Tal lo que sucede en regímenes como el comunista, donde se supone que el Estado tiene el poder de conceder o negar derechos y libertades a los hombres. Es decir, donde el Estado pretende asumir el papel de Dios. Todas las formas de totalitarismo muestran la misma indiferencia en cuanto al destino del individuo, indiferencia radicalmente contraria a la fe cristiana. La eliminación de los campesinos en Rusia, de los terratenientes en China, de los judíos en Alemania y las bombas atómicas de Hiroshima y Nagasaki son frutos del mismo árbol: la subordinación del individuo a la sociedad. Se ha dicho con razón que “nos damos cuenta de la victoria de la masa sobre el individuo, tanto en los Estados Unidos como en la Unión Soviética… En un caso tenemos una civilización hedonista popular de masas; en el otro, la civilización totalitaria ascética de masas del comunismo” (Christopher Dawson). Cuando la fe cristiana se debi­lita, el concepto del hombre degenera, y degenera asimismo la estructura social.

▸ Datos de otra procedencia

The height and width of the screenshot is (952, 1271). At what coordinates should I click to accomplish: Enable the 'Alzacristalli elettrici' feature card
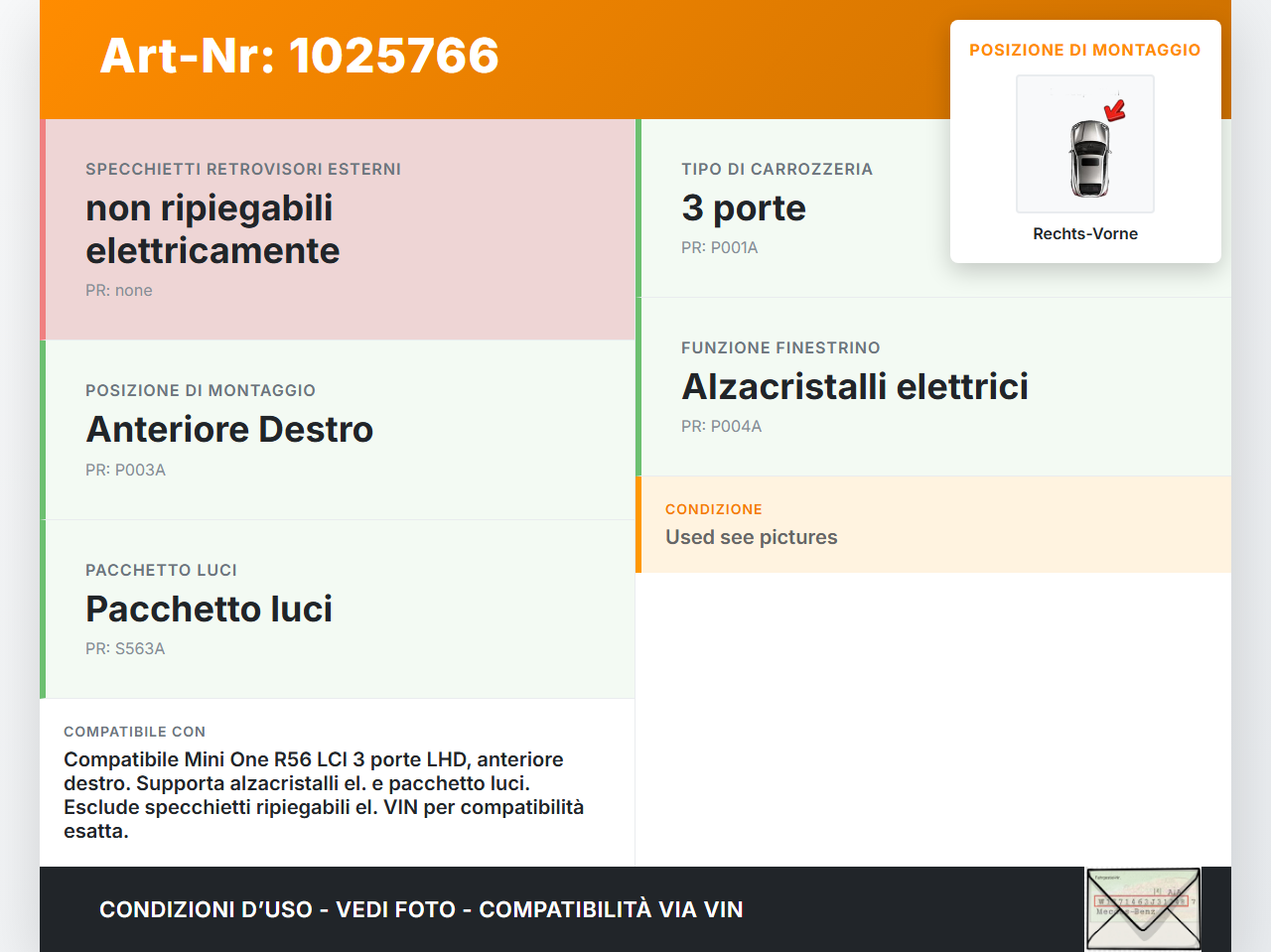point(933,386)
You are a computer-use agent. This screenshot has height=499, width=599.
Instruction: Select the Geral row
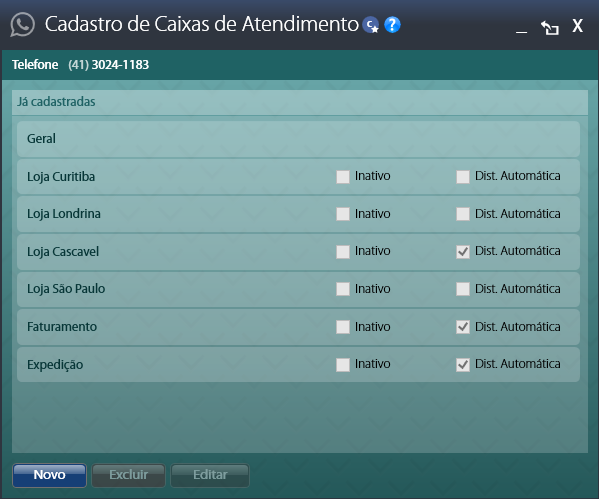pos(298,139)
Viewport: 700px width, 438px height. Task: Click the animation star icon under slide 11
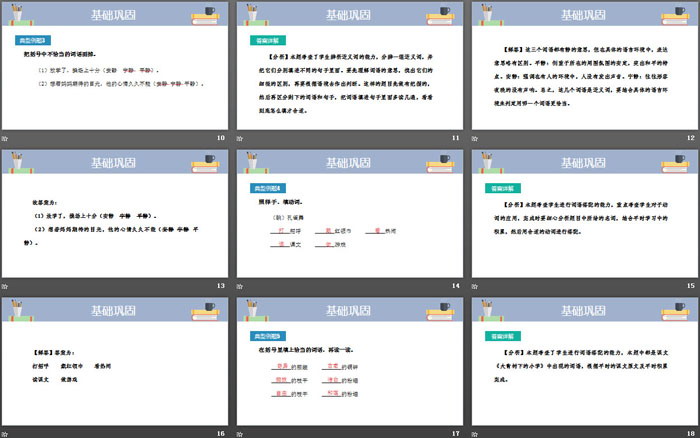[x=241, y=137]
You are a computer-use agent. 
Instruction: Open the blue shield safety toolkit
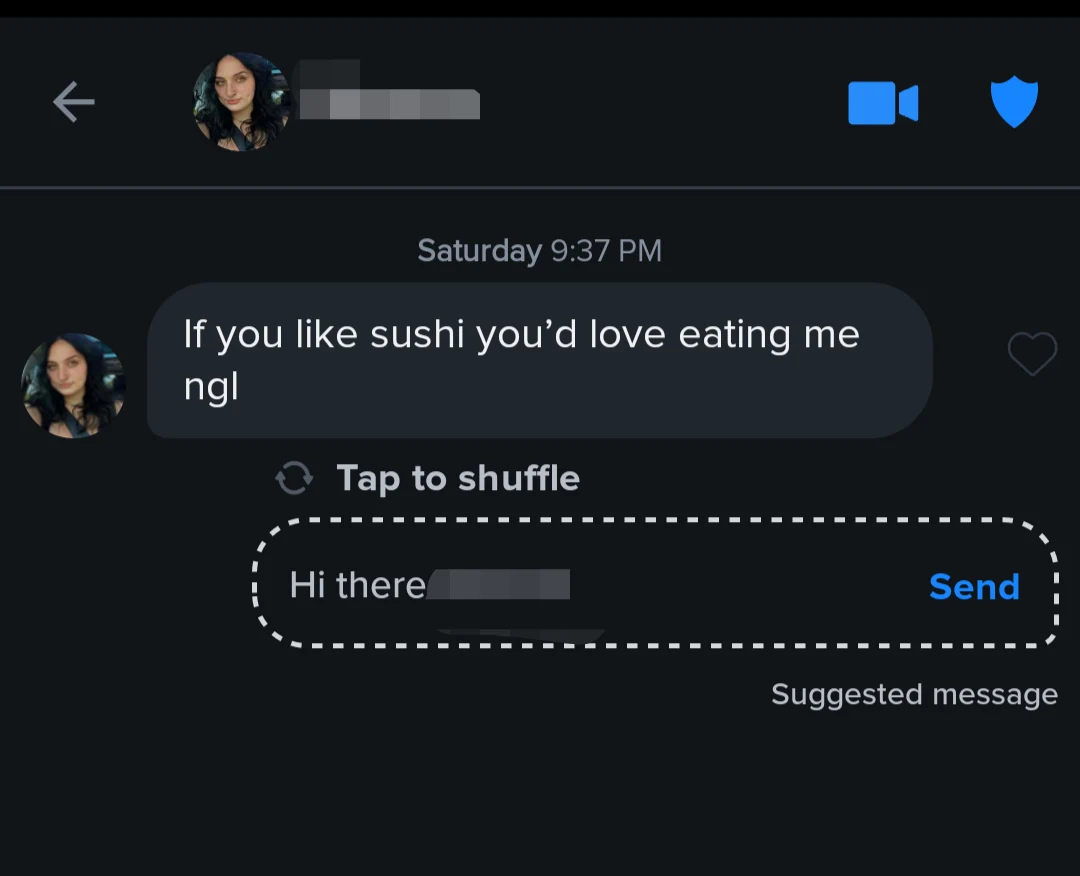[1014, 102]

El Estado en el mundo moderno amenaza convertirse en un coloso to­talitario al que la persona individual está completamente subordinada. Cuando el Estado pretende libre autoridad sobre toda la vida, el pensa­miento y la conciencia del hombre, y niega que éste posea ningún derecho o libertad inherente excepto los que el Estado conceda, la personalidad corre el riesgo de deformarse y ser reprimida” (De una declaración de la Iglesia Metodista de Gran Bretaña).

8. ¿Cuáles son estos derechos fundamentales del ser humano, derivados de la creación de Dios? Dos sociólogos protestantes proponen los siguientes:

Todos los hombres tienen derecho a:

i. La vida y la libertad,

ii. La justicia,

iii. La propiedad,

iv. La libertad de expresión y de reunión, y de adorar a Dios de acuerdo con su conciencia,

v. La educación que le resulte adecuada a sus responsabilidades sociales,

vi. Ejercer su ciudadanía eligiendo sus representantes y ofreciéndose como can­didato para cargos políticos,

vii. El trabajo, incluyendo remuneración adecuada, condiciones y horarios de trabajo razonables, y previsiones contra accidentes y desocupación,

viii. Un nivel de vida adecuado para la salud y bienestar de sí mismo y de su familia, incluyendo alimento, vivienda, atención médica, y seguro en caso de enfermedad, incapacidad, viudez y ancianidad.

Para meditar.

¿Qué opina usted de las palabras citadas del obispo Neill, cuando dice que como cristianos sólo tenemos deberes y no derechos? ¿Qué decir de la libertad religiosa?